The Science of Barbecue

Those  of you who don’t regularly follow Scientific American’s blog may have missed the June 3 post by Ali Bouzari, the author of Ingredient: Unveiling the Essential Elements of Food.  


He also is a founder of Render, a food company that seeks to reinvent the way food lovers eat.  They sell some crunchy grain mixtures and beverages with interesting-sounding combinations of fruits, vegetables, herbs, and either whey or pickle brine.  As I say, they’re interesting.

But back to the science of barbecue.  This is an interesting read, written by someone who clearly delights in writing.

Like other animals, humans have a threshold of detection for volatile compounds generated by fire that is tuned taut as a trip wire to alert about impending danger. When we evolved to conquer fire and bend it toward deliciousness, we turned that primordial paranoia into a lens to help our senses zoom in and parse the rainbow of flavors embedded in wood smoke.

Which is easier than parsing that last sentence.

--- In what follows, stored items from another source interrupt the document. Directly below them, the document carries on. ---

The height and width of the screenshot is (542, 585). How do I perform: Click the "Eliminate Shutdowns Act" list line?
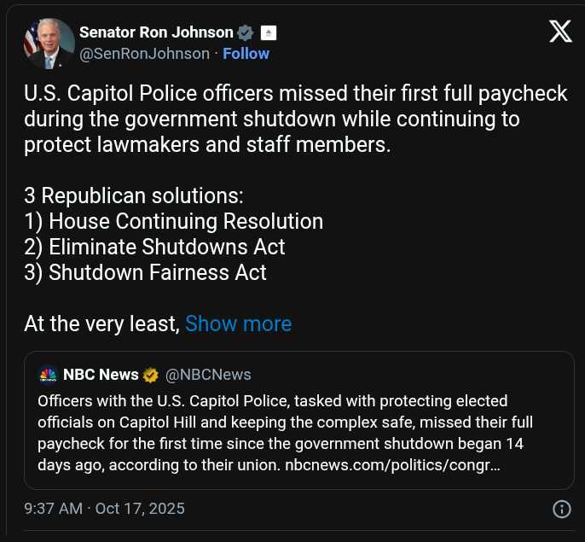[154, 248]
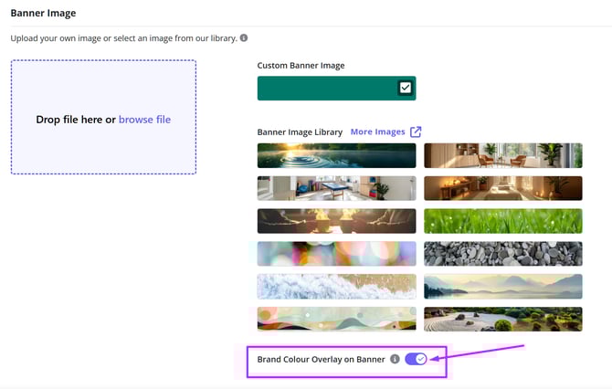Pick the green grass banner image
Screen dimensions: 612x389
tap(502, 221)
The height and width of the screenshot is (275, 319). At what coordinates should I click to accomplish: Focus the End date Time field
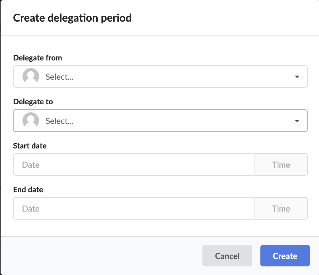point(281,209)
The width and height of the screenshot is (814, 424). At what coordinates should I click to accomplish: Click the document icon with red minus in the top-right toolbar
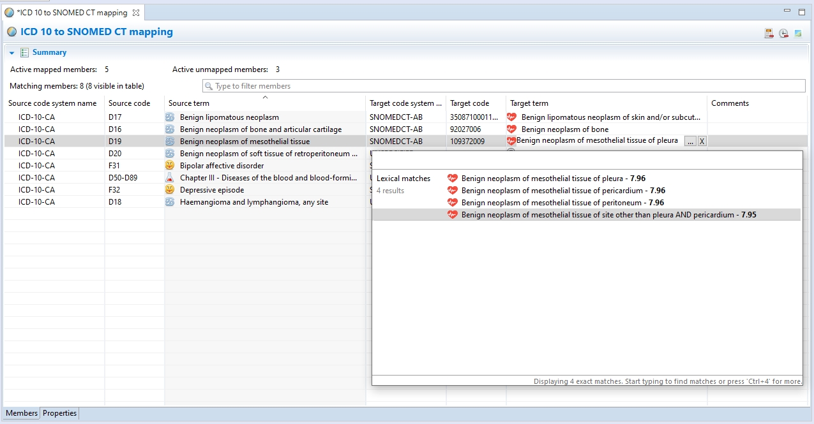tap(769, 33)
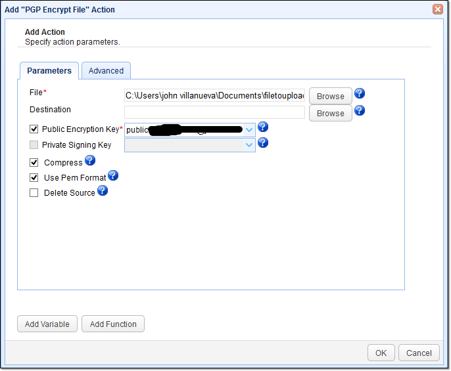Click Browse button for File path
The width and height of the screenshot is (451, 371).
[x=330, y=96]
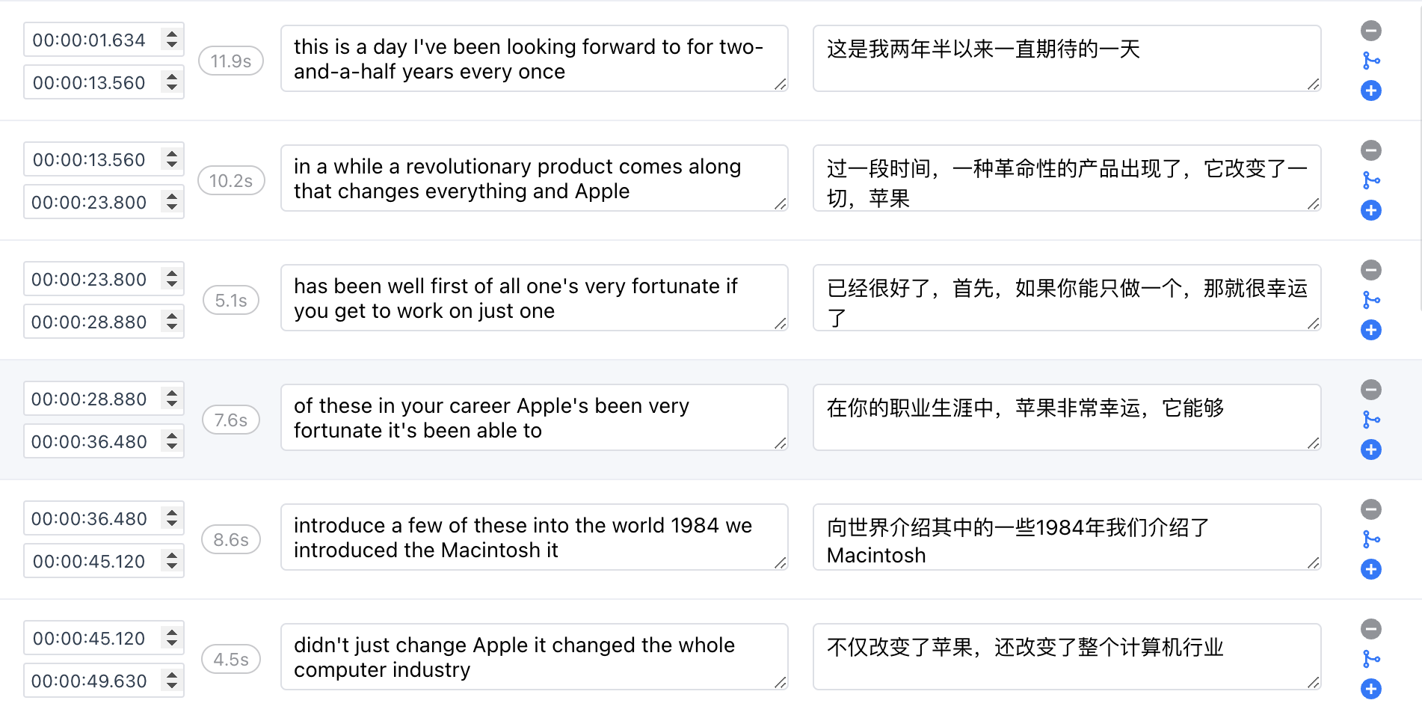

I won’t go into the science.  I would take longer than Mr. Bouzari and get something really wrong.  The blog post is a quick and fun read, very accessible.  I think you’ll enjoy it, and it will help you understand what you’re doing and why when you cook barbecue — that is, cook meat with wood.

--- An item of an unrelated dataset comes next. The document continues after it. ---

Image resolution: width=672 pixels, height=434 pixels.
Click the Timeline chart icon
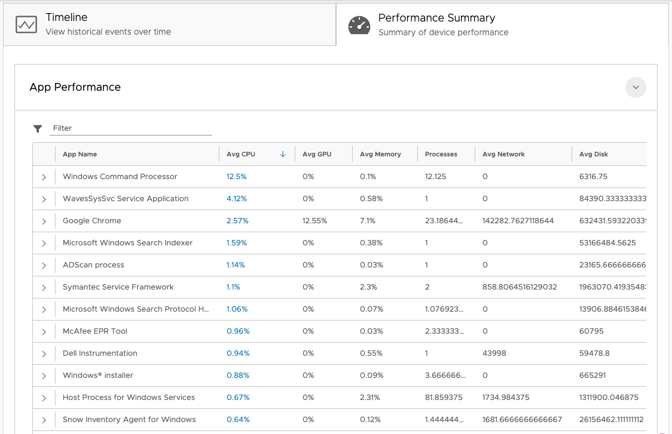[26, 24]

Update:  Well, I will go into the science a little about the proper sauce.   As I noted in my review of Central in Memphis,

I grew up among abundant wood-cooked pork and vinegar-based sauces.  Other barbecue sauces reinforced my preference — my bias, if you will — for vinegar-based sauces. …  Dr. Bouzari, the noted biochemist, explains, the goal of a sauce is to add sourness to balance the richness of the meat.  You can get that sourness many ways, from vinegar, as in North Carolina; hamburger dill pickle chips, as in Alabama; mustard, as in South Carolina; or onions, pickles, and pickled jalapeños, as on beef in Texas, NOT from sugar.  The sour element is especially vital with pork, the richest meat.

For more, take a look at this recipe for emergency barbecue sauce.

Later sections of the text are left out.